= What the task requires =
Summarize the passage below on future research directions in three sentences.

= Source document =
** BEGIN **
An Agenda for Future Research
Put together, in my humble view at least, these excellent thoughtful reviews clear several overlapping paths for future research.  One relates to the beliefs that individual leaders have about nuclear deterrence and alliance politics.  Recent scholarship has uncovered variability in how decision-makers value their international reputation.[57] Perhaps leaders of states dependent on great powers for their security vary in their beliefs about alliance reliability and, by extension, what should be done if they judge their alliances to be fundamentally flawed. After all, because of international anarchy, allied leaders have no rational reason to entrust their security onto those great powers that could just as well abandon them in a serious crisis.  Yet some decision-makers may be more trusting than others.  Another avenue for research speaks to the “nuclear straitjacket”: must allies whose faith in their received commitments is broken desire nuclear weapons?  Most of the case studies discussed in my book are drawn from a time when the nonproliferation regime was weak, if not non-existent.  The current generation of leaders might be much more hesitant about procuring nuclear weapons to solve their international problems and so embrace other tools of statecraft to mitigate the effects of potential alliance abandonment.  Finally, the study of alliance politics should consider other security guarantors, actual or potential.  Amid discussion of ‘European strategic autonomy,’ countries should vary in their beliefs about the attractiveness of, say, French extended nuclear deterrence in relation to the U.S. provision thereof.  If such variation exists, one wonders whether a common logic underpins those beliefs.
** END **
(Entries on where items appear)
** BEGIN **
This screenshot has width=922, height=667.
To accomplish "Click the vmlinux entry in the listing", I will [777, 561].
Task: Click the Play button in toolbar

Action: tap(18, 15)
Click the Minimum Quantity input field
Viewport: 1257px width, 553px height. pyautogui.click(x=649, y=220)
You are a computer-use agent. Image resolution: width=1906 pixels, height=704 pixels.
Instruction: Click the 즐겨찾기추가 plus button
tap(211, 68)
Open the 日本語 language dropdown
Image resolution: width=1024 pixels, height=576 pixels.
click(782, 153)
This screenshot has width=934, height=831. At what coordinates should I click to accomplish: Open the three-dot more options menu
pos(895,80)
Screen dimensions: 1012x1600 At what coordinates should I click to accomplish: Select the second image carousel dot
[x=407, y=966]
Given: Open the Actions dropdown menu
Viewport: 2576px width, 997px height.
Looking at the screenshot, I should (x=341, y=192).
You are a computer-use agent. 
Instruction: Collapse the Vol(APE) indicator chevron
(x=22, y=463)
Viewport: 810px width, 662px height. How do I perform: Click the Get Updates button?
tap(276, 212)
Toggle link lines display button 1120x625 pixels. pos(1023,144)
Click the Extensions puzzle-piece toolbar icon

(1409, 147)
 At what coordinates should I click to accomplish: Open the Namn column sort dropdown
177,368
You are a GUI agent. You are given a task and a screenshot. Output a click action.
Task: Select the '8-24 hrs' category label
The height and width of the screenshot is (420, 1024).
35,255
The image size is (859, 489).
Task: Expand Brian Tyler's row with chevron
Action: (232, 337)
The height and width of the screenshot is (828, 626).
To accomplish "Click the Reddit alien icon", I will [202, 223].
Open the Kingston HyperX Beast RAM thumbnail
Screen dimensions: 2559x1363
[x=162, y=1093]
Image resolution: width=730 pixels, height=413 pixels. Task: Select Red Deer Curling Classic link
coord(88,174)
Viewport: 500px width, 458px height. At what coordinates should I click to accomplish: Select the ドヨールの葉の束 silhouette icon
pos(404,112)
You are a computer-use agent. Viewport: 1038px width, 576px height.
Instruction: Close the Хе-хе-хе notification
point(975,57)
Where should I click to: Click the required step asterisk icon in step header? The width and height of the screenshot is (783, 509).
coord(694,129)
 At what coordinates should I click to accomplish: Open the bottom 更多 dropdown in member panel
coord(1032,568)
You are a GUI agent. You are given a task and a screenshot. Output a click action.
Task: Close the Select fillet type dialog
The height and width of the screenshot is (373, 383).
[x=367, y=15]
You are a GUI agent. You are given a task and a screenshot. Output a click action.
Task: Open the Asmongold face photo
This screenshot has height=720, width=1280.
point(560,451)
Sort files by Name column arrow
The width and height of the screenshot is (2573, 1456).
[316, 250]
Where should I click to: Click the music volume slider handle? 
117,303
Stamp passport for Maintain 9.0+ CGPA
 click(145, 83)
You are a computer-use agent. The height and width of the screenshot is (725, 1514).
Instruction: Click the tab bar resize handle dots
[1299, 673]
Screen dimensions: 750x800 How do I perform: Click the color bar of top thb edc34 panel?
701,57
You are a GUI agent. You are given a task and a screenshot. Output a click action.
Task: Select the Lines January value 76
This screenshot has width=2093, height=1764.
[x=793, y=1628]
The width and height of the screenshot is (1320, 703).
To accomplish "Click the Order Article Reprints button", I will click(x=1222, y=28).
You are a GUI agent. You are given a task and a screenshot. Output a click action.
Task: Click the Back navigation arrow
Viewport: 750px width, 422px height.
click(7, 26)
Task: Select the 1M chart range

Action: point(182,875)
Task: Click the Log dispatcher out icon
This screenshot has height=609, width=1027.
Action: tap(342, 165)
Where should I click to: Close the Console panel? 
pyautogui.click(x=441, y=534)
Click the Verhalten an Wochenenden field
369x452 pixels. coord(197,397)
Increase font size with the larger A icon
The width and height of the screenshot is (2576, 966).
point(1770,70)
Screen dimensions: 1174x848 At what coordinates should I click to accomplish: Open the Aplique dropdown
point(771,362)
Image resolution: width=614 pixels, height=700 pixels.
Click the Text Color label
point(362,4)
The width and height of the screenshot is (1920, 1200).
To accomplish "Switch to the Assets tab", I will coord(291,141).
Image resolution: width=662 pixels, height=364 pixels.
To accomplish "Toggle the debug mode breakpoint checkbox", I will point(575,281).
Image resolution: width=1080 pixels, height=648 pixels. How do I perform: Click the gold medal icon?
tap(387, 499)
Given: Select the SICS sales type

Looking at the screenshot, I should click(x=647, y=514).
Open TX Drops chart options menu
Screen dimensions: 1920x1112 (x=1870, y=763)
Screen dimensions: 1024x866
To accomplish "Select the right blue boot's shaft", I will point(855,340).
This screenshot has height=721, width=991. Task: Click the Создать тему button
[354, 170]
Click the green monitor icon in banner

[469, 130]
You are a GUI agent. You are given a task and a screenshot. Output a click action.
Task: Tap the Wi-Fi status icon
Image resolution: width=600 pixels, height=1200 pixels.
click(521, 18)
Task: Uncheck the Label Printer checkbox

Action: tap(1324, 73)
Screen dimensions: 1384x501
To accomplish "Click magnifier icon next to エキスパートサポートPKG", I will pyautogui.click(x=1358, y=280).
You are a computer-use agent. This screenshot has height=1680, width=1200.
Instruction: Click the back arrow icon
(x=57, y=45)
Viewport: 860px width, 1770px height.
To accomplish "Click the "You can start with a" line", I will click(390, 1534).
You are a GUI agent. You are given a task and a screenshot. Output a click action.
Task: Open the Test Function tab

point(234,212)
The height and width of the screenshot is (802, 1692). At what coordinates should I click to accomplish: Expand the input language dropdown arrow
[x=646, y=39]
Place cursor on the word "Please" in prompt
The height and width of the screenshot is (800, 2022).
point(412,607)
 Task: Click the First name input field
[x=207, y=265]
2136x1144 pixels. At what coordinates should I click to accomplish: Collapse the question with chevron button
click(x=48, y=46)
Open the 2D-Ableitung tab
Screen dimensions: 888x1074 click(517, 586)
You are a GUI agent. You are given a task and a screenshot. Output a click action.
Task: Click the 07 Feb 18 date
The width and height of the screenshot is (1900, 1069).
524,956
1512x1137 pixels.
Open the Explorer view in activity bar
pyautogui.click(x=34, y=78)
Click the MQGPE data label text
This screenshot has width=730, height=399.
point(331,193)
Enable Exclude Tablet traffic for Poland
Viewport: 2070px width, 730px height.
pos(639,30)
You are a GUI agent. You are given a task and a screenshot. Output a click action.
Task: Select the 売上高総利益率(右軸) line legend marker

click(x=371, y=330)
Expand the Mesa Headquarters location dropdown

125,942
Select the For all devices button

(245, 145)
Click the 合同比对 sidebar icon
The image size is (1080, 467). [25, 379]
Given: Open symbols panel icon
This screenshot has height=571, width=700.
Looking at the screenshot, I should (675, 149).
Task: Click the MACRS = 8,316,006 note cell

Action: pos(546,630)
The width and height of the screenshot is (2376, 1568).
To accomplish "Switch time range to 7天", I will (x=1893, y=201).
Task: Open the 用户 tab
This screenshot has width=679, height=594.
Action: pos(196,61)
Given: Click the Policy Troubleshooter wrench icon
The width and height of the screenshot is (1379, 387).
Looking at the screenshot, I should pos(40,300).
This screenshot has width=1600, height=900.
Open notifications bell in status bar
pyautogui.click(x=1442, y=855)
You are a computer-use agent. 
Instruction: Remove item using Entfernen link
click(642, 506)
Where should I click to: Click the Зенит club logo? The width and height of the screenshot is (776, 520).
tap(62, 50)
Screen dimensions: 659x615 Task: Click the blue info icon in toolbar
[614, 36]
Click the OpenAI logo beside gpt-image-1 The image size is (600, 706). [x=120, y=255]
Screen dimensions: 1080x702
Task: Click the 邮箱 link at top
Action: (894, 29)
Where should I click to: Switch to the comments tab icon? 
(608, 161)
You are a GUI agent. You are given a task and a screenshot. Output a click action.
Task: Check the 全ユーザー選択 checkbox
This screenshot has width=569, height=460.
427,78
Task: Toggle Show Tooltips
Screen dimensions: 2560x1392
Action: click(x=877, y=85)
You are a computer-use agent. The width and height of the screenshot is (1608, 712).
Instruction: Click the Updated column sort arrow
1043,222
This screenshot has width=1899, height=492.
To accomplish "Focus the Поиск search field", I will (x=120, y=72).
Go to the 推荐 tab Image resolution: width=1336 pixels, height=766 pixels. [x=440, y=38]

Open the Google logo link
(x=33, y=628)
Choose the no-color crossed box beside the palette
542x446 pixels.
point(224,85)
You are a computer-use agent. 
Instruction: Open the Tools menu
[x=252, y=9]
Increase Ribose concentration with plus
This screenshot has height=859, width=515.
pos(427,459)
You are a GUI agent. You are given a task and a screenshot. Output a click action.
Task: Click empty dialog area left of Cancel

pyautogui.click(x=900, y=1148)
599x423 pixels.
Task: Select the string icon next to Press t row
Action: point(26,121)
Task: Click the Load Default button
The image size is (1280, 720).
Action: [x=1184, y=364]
** END **
= Solution to this problem =
The reviews open several paths for future research, starting with the beliefs individual leaders hold about nuclear deterrence and alliance politics, since some leaders may trust great-power allies more than others. A second path asks whether allies who lose faith in their commitments must want nuclear weapons, because most of the book's cases come from a time when the nonproliferation regime was weak and today's leaders might turn to other tools of statecraft instead. A third path looks at other security guarantors, such as whether countries vary in how they rate French extended nuclear deterrence against the U.S. version and whether a common logic underlies those beliefs.